General Mihailovic was a tragic hero of the Serbian people in the Second World War. Serbian people consider him a hero, but there are those who say he is a traitor. The biggest honors for one person cannot come from within his own people, but from the independent foreign observers. Here are quotes taken from the book Patriot or Traitor by David Martin which contain writings and some testimonies about General Mihailovic from the participant who had direct knowledge of his actions. The testimonies were given to the Commission of Inquiry of the committee for the fair trial of General Mihailovic.

Almost from its inception, the Committee for a Fair Trail for Mihailovich operated in close liaison with another organization that came into existence during the first part of April: the National Committee of American Airmen to Aid General Mihailovich and the Serbian People.
During the course of 1944, many hundreds of American airmen flying bombing missions into Romania were shot down over Yugoslavia. Of those who were shot down, substantially more than 500 and perhaps as many as 600 were rescued by the forces of General Mihailovich-frequently after spirited battles with German patrols who raced to meet the descending parachutes. Some 40 of these airmen were evacuated together with the British mission when it was withdrawn from Mihailovich's headquarters at the end of May 1944. A total of 432 American airmen and several score members of other Allied forces, including 30 Russians, were evacuated by an American Air Crew Rescue operation between August 9 and December 27. At least another 100 American airmen who had been rescued by the Mihailovich forces were guided to Tito's Partisans and evacuated from their territory when, at different times and in different areas, it became impossible to arrange for any further American landings in Mihailovich territory.
When the news of Mihailovich's capture broke, on March 25, 1946, scores of these rescued airmen-acting on their own-immediately wrote to their newspapers and to their congressmen, telling the truth as they had seen it, and asking that their government intercede so that they could testify on Mihailovich's behalf in Belgrade. Hundreds of such letters and related articles appeared in the American press in the weeks following Mihailovich's capture.
-David Martin, in the introduction to his book Patriot or Traitor:

The Case of General Mihailovich

He clasps the crag with crooked hands…he watches from his mountain
walls, and like a thunderbolt he falls.

These words, written of an eagle, today are a far better fit for one of the most amazing commanders of World War II. He is Yugoslavia's Draja Mihailovich. Ever since Adolf Hitler vaingloriously annouced a year ago that he had conquered Yugoslavia, Draja Mihailovich and his 150,000 guerrillas in the mountains southwest of Belgrad have flung the lie into Hitler's teeth. It has been probably the greatest guerrilla operation in history….Last fall Mihailovich kept as many as seven Nazi divisions chasing him through his Sumadija mountains.
-Time magazine, May of 1942

The fingers of history, rustling through the pages of the Second World War, may provide an ironic postscript to the scene that took place at dawn yesterday somewhere in the vicinity of Belgrade when General Drazha Mihailovich crumpled before the bullets of a Yugoslav firing squad….
History may decide that it is not Tito-who was in safety while Mihailovich was fighting in the hills in those early days-but the executed Chetnik leader whose statue should stand in Red Square in Moscow. But Mihailovich fell yesterday in Belgrade.

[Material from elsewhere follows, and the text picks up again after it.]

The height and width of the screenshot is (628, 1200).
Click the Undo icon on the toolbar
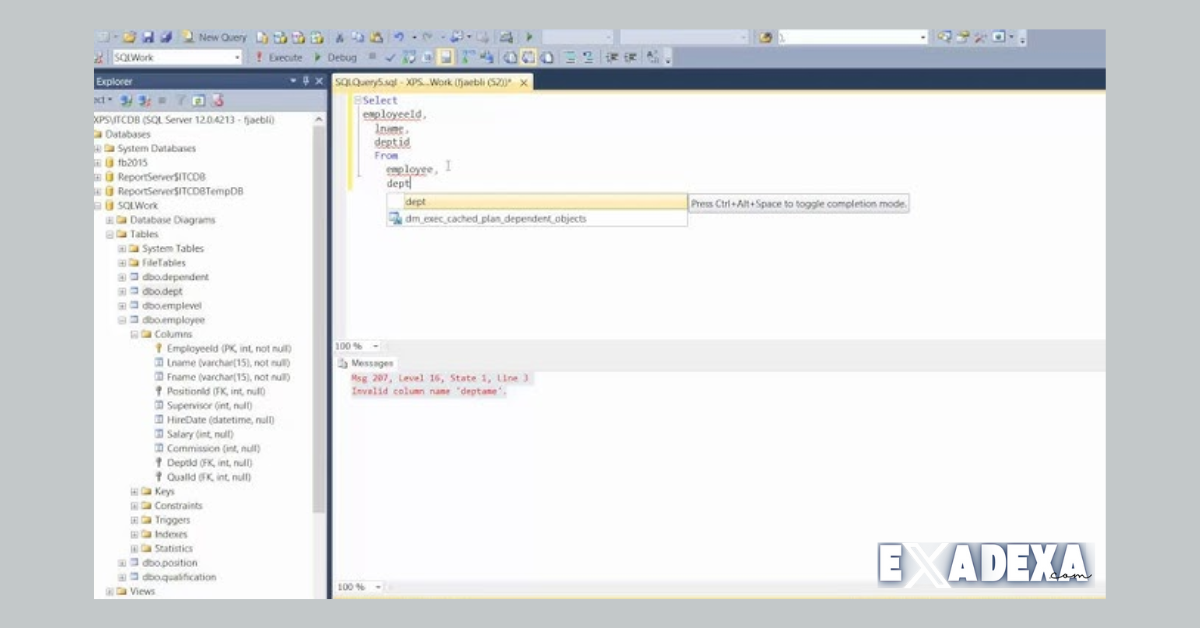click(x=399, y=35)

-New York Times, July 18, 1946

When we landed all of us had the same fear. We had been warned to stay away from Mihailovich's Chetniks. This came from our Intelligence. It was small wonder we were afraid.
Weeks later we knew the truth. Gen. Mihailovich was no traitor but a patriot-the only people who didn't think so were the Communists….
The men with me revered Mihailovich. They spoke of him with a deep feeling and told me many times he was the real wartime leader of Yugoslavia. Their faithfulness to his orders was touching.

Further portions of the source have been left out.